On the king thing

An Outdoor View

Since the early 1970s, when I first started fishing Kenai Peninsula waters, this is the first year I haven't fished for king salmon in a stream. It's also the first time I haven't cooked a first-king-of-the-year to celebrate the occasion.


I'm not alone. The fish that put Soldotna on the map has let everyone down. King salmon returns to all Alaska streams are at record or near-record lows.

Biologists say the cause of the poor king returns is unknown. They say something is happening in the ocean, but they don't know what.  To ensure that enough kings escape to spawn, Alaska Department of Fish and Game has severely restricted all users -- sport, personal-use, commercial and subsistence.

When the kings don't show, it's one thing to lose out on the thrill of feeling a king on your line and of seeing a big steak on your plate. It's another thing to suffer an economic loss. The economic hit caused by weak king salmon runs will be huge. Sport fishing in Alaska is a $1.4 billion industry, and fishing for the state fish is an industry staple.

For the past few years, the flagging economy, the high price of fuel and poor king salmon fishing was already making people think twice about trying to catch a king while vacationing in Alaska. Now they're looking at the slim odds of even being able to fish for one. People are canceling trips and bookings. As a result, hundreds of local people are hurting, frustrated, desperate.

Charter outfits that have most of their eggs in the king salmon basket are in the most trouble, but they're not alone. East-side setnetters, who take about the same number of king salmon with gill nets as Kenai River sport fishermen take with hooks, are being shut down by Fish and Game to allow adequate king salmon escapement.  Local businesses that benefit from fishing -- that's all local businesses -- won't benefit as much this year. Sales tax revenue will be down, forcing cities and the borough to cut services, increase taxes or both.

Kings, especially when scarce, generate king-size controversy. This summer's main controversy may well center on how often state fishery managers close east-side setnetting fishing periods in order to allow kings to escape into the Kenai River. The tension is already building.
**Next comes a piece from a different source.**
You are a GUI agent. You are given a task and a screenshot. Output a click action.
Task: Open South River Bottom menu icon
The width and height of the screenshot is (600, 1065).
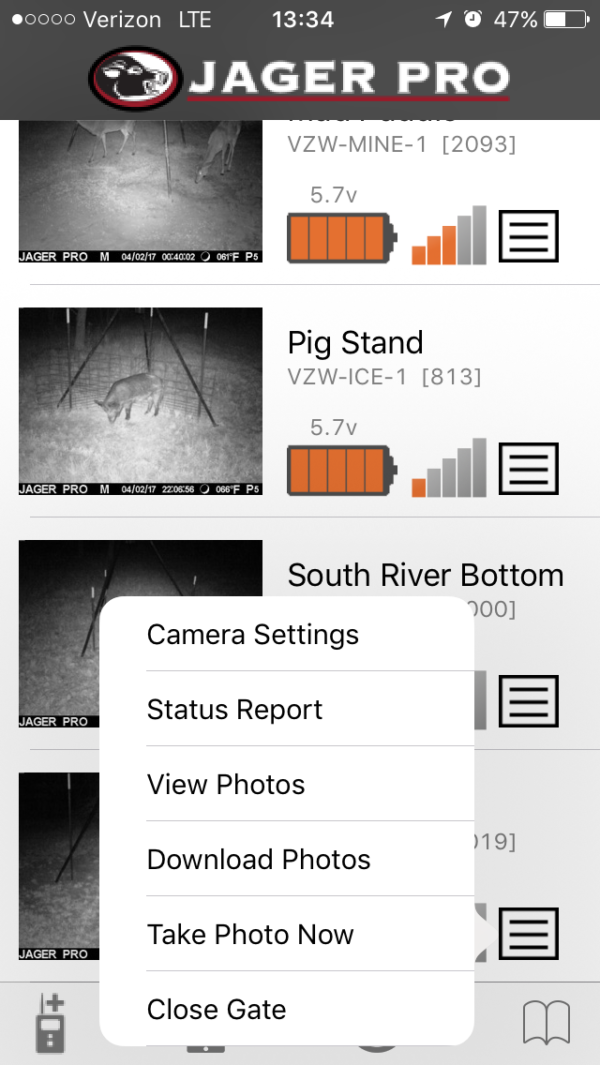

On Monday, a group of about 50 concerned fishermen, mainly Kenai River fishing guides, held a "king salmon preservation rally" in front of the Fish and Game offices in Soldotna. Organizers hoped to rally people to demand that the burden of conservation of king salmon be shared equally by all user groups. The organizers' handout encouraged people to write to the Governor, the Fish and Game Commissioner and Board of Fisheries members, ending with the ironical admonition: "... put politics behind us and make conservation our priority."

Given what's at stake, I'm satisfied -- or at least hopeful -- that Fish and Game will close the setnetting at appropriate times.  However, I have qualms about them using catch-and-release fishing as a conservation measure. Salmon get only one chance to reproduce their kind. You can't catch and release a fish without injuring or killing it. Pretending otherwise is just fooling yourself. Yet, from Sunday, July 15 through July 31, current regulations will allow you to fish for kings from the mouth of the Kenai to Skilak Lake, 50 miles of river, and to harvest kings over 55 inches in length.  That's absurd. Fishing for kings will be allowed at Super Hole, Thompson's Hole and other river reaches where kings are known to spawn in July. Big, red fish will be pulled off of their redds, just when they are most vulnerable. That people will be fishing for these spawning kings when the run is in peril is unthinkable.

Unless the run improves dramatically over the next few days, fishing for Kenai River kings should be banned, period. That said, if thousands of kings are dying in gillnets, it's tough to sell the idea that people shouldn't be allowed to play with a few of them on their spawning grounds, just for sport. After all, a dead king is a dead king, regardless of where it dies.